#### Description of the task
List the lines from the one containing "Where should I" through the one containing "pyautogui.click(x=1236, y=110)", inclusive, as a numbered list, skipping blank lines.

#### Records for the task
◆ ◆ ◆ ◆ ◆ ◆ ◆
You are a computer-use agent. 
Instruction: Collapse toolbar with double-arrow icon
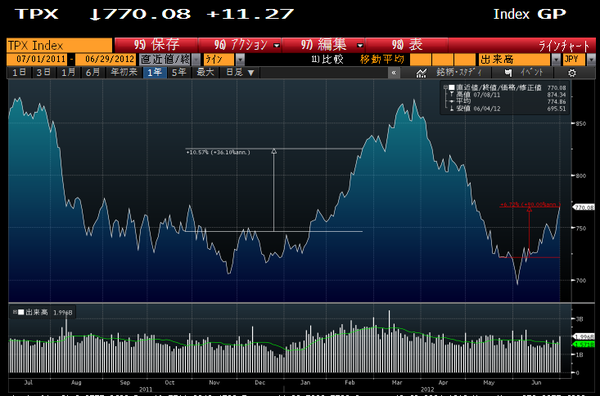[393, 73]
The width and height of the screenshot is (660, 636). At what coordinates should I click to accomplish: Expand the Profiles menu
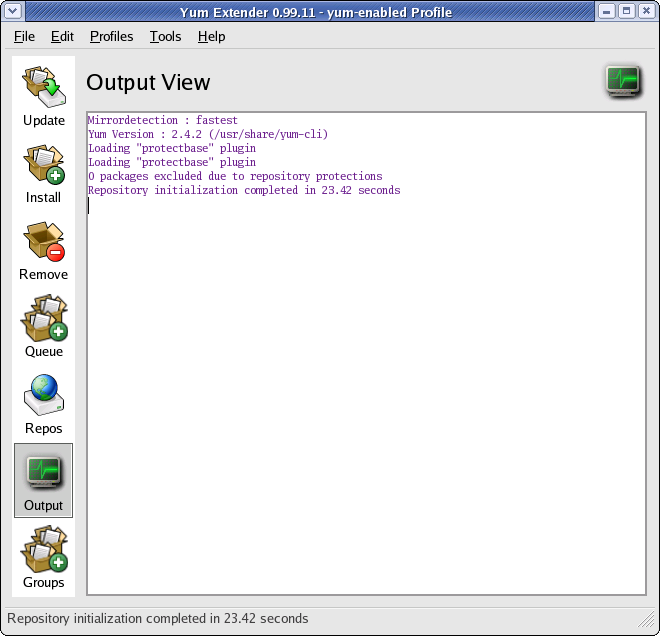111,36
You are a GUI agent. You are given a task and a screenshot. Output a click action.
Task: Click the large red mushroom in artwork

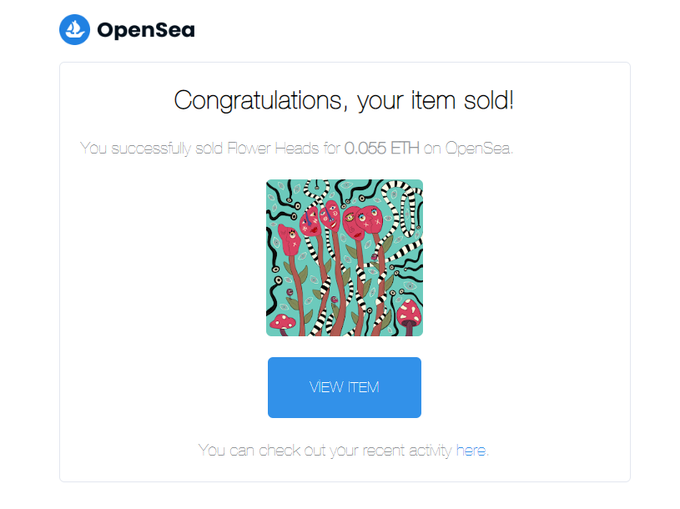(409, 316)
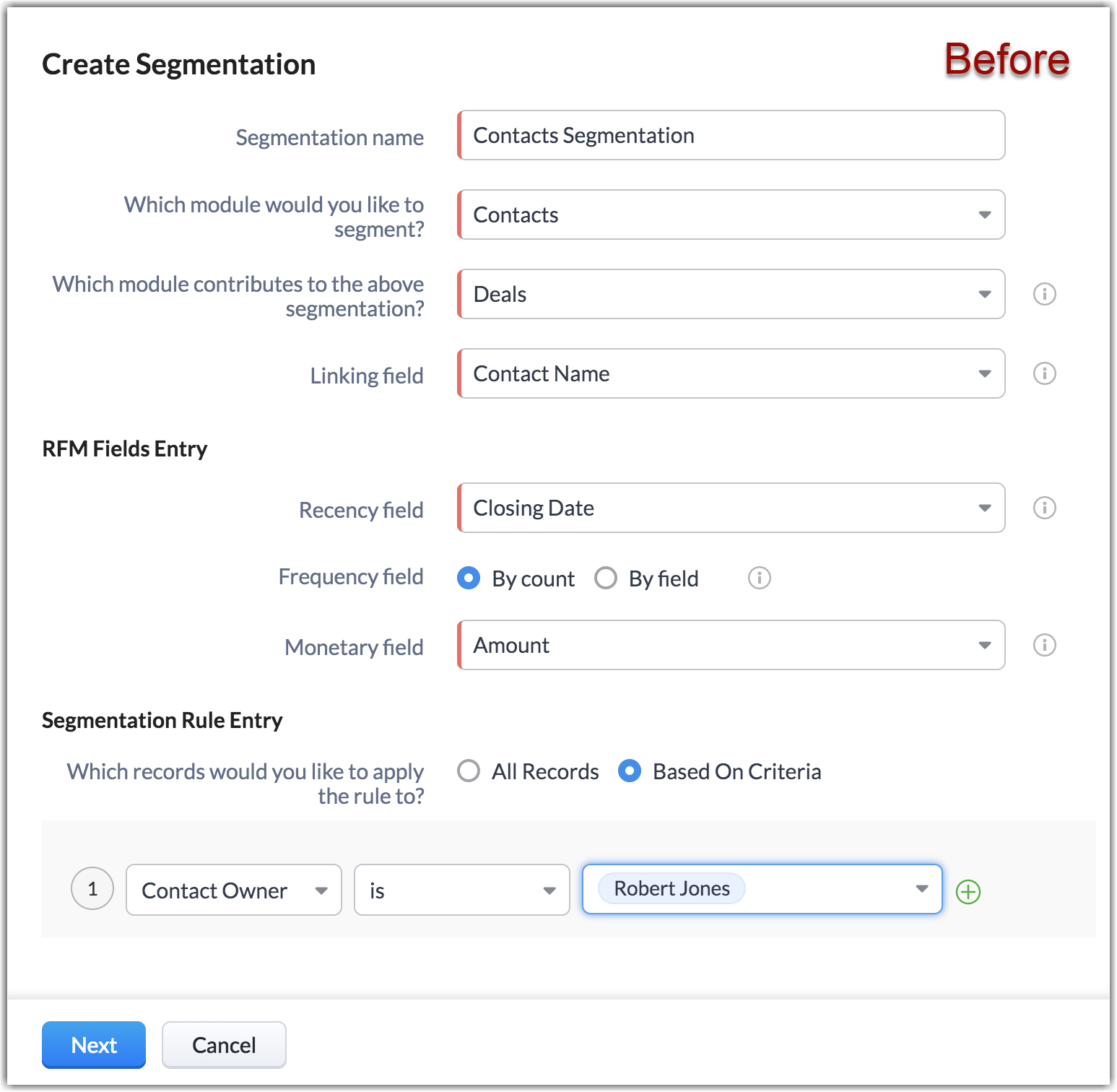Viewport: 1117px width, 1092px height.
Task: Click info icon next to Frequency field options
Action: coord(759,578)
◆ ◆ ◆ ◆ ◆ ◆ ◆
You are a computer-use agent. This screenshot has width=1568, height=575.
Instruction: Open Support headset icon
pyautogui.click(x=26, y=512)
◆ ◆ ◆ ◆ ◆ ◆ ◆
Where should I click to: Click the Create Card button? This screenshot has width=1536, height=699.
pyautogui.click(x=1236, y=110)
◆ ◆ ◆ ◆ ◆ ◆ ◆
#### Solved problem
1. Where should I click to: Click the Create Card button? This screenshot has width=1536, height=699.
2. pyautogui.click(x=1236, y=110)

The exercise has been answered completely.